Word and element location data
┄┄┄┄┄┄

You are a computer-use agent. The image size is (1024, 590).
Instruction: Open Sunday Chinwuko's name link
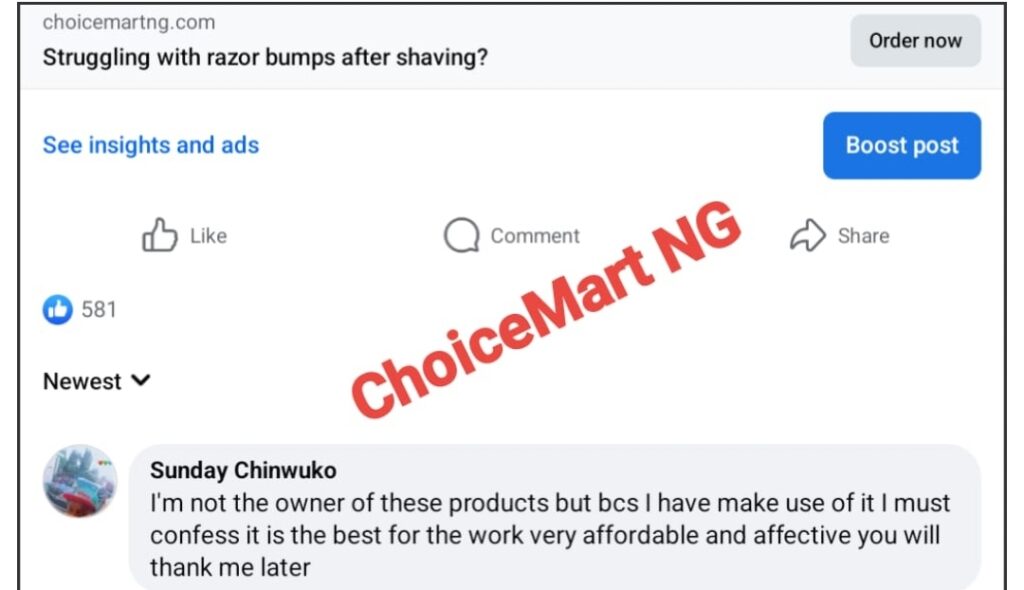243,470
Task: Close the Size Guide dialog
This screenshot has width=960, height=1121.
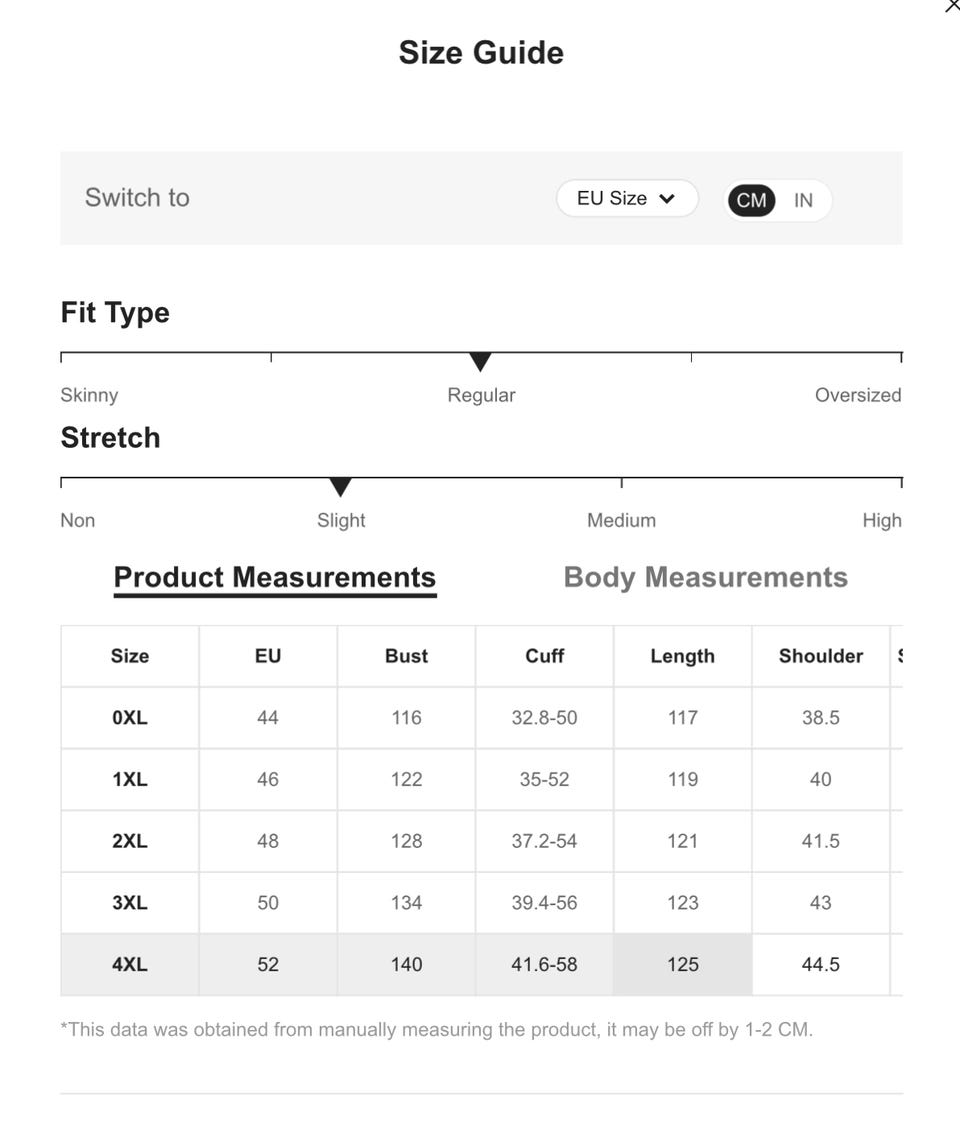Action: [952, 6]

┄┄┄┄┄┄

• AIM OF THE EXERCISE: Render the records above as a two-column CSV with columns named "prompt" and "response." Each record gets one row: its text goes in the first column and its answer in the second, each in a single quoted field with line breaks replaced by spaces. Leave out the pictures.

• TASK RESPONSE:
prompt,response
"You are a computer-use agent. The image size is (1024, 590). Instruction: Open Sunday Chinwuko's name link","243,470"
"Task: Close the Size Guide dialog This screenshot has width=960, height=1121.","Action: [952, 6]"